-- SOURCE DATA follows --

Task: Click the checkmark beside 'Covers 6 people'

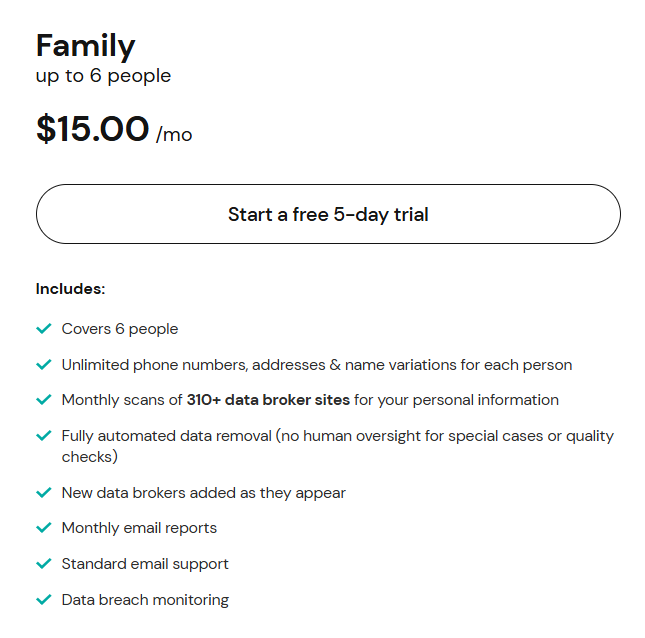Action: (43, 329)
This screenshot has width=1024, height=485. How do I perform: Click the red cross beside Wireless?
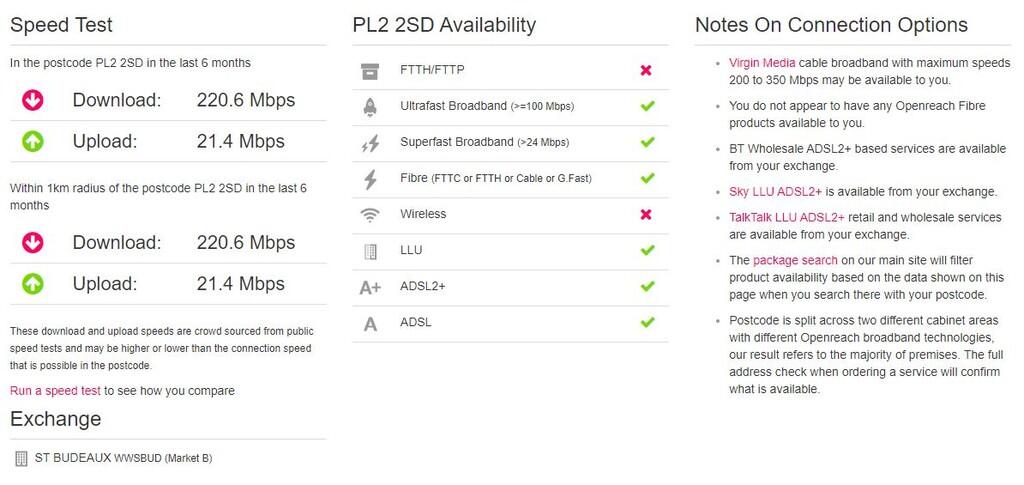(646, 214)
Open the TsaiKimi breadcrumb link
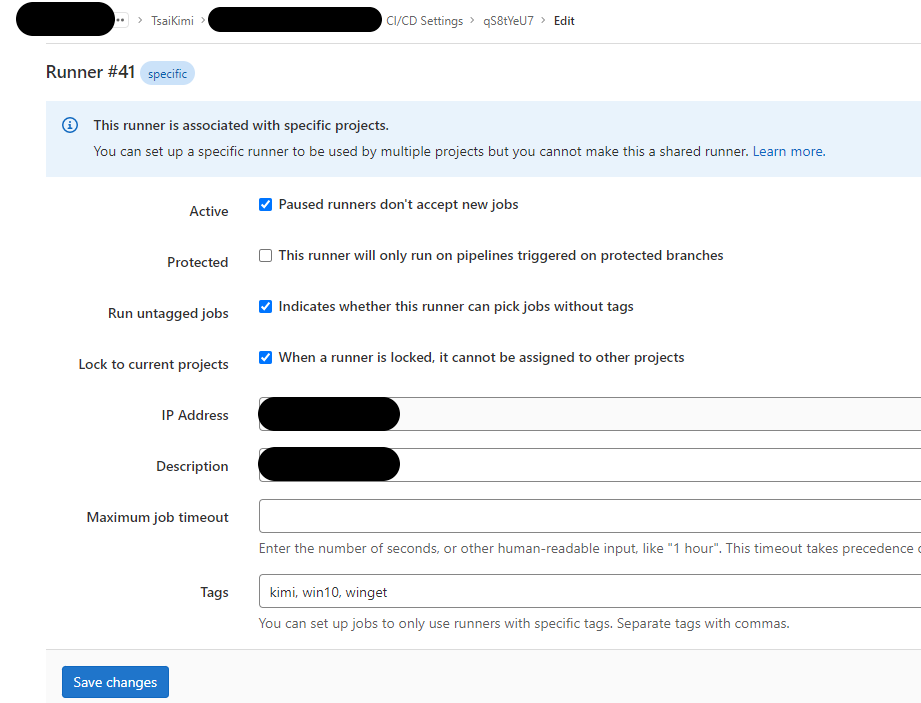Viewport: 921px width, 703px height. tap(170, 20)
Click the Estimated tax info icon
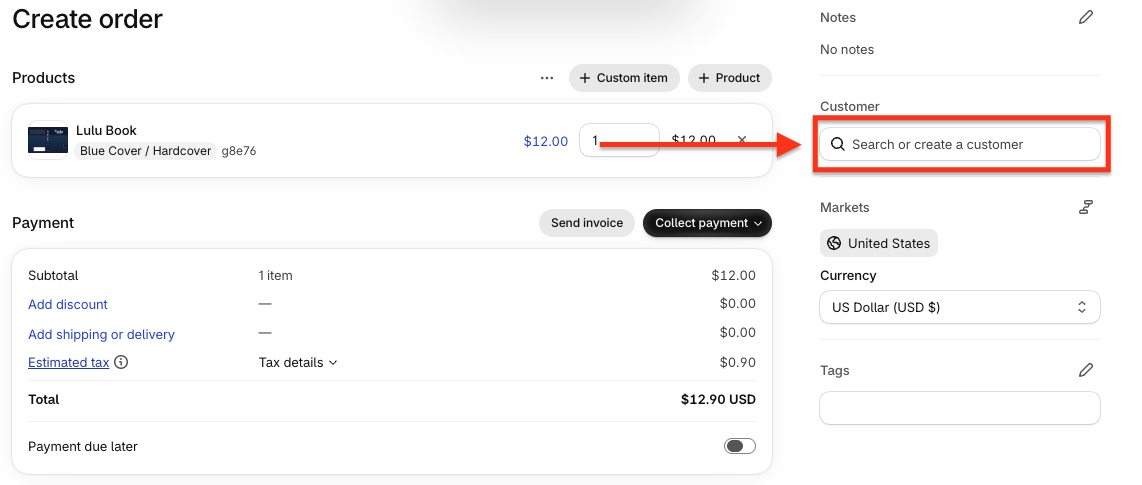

-- SOURCE DATA concluded --

» **WHAT NEEDS TO BE DONE**
Copy every record above exactly, leaving out any pictures.

» **SOLUTION FOR THIS EXERCISE**
Task: Click the checkmark beside 'Covers 6 people'

Action: (43, 329)
This screenshot has width=1024, height=485. How do I perform: Click the red cross beside Wireless?
(646, 214)
Open the TsaiKimi breadcrumb link
Viewport: 921px width, 703px height. tap(170, 20)
Click the Estimated tax info icon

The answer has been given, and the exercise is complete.